◆ DATASET ENTRIES ◆
■ ■ ■ ■ ■
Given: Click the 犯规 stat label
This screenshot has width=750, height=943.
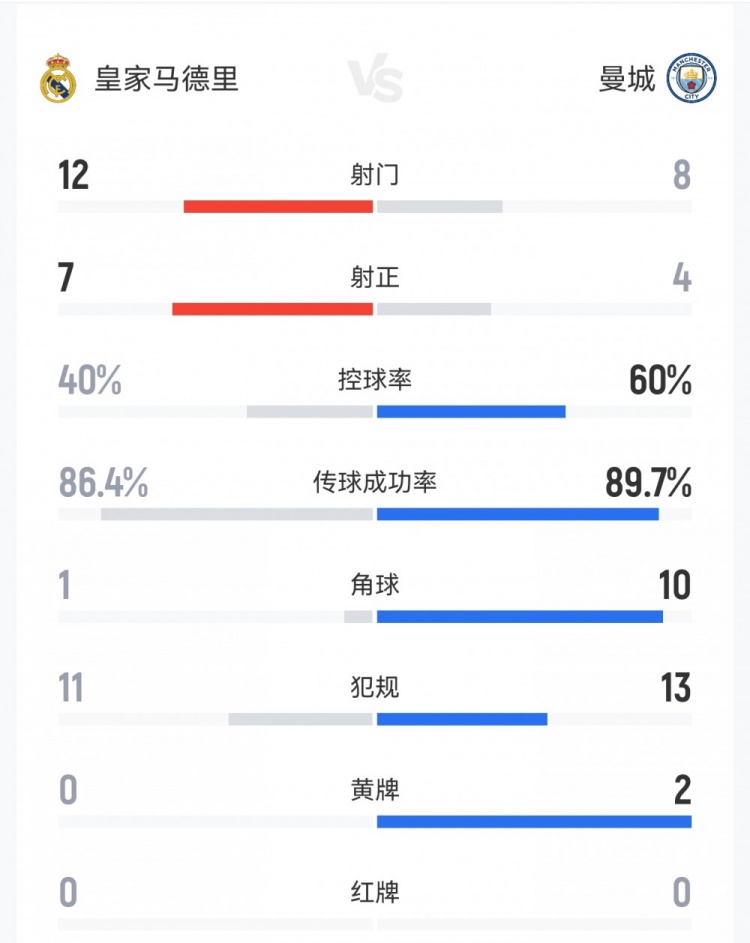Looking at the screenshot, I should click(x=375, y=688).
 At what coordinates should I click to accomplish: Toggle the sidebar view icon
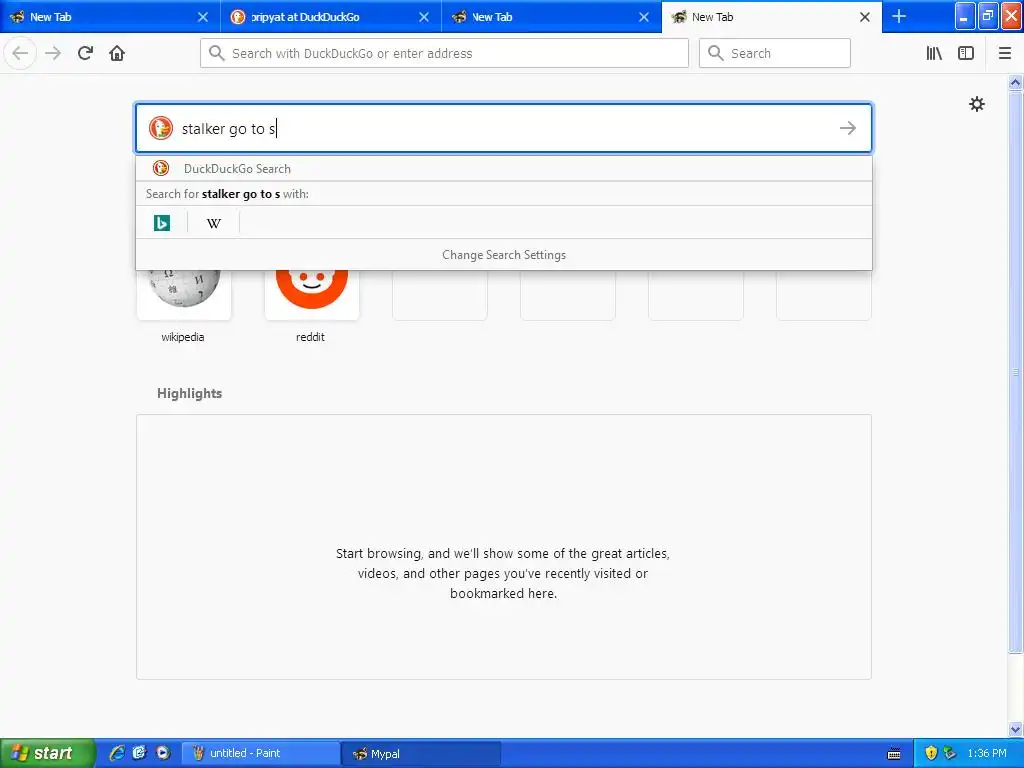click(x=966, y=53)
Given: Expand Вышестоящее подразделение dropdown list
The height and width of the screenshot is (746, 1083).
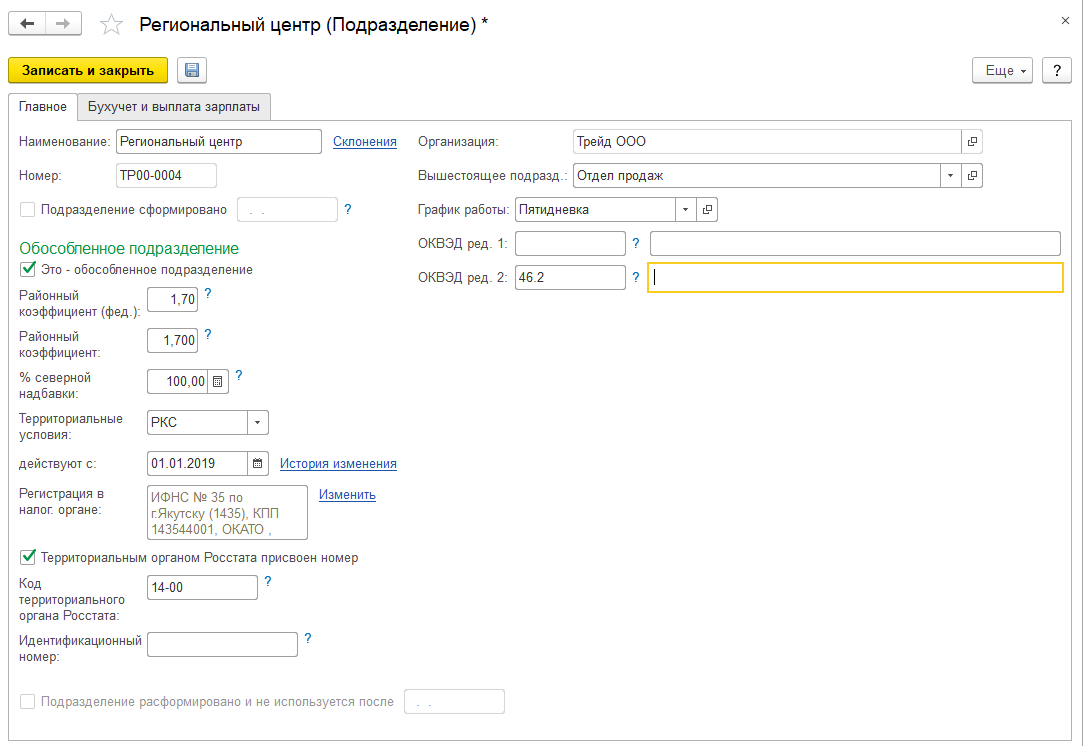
■ ■ ■ ■ ■
◆ EXERCISE ◆
Give every line of the records above as a Markdown table with the columns "Row" and "Text", numbering each row and leaving out blank lines. Don't include the pictures.

◆ FULL ANSWER ◆
| Row | Text |
|---|---|
| 1 | Given: Click the 犯规 stat label |
| 2 | This screenshot has width=750, height=943. |
| 3 | Looking at the screenshot, I should click(x=375, y=688). |
| 4 |  At what coordinates should I click to accomplish: Toggle the sidebar view icon |
| 5 | click(x=966, y=53) |
| 6 | Given: Expand Вышестоящее подразделение dropdown list |
| 7 | The height and width of the screenshot is (746, 1083). |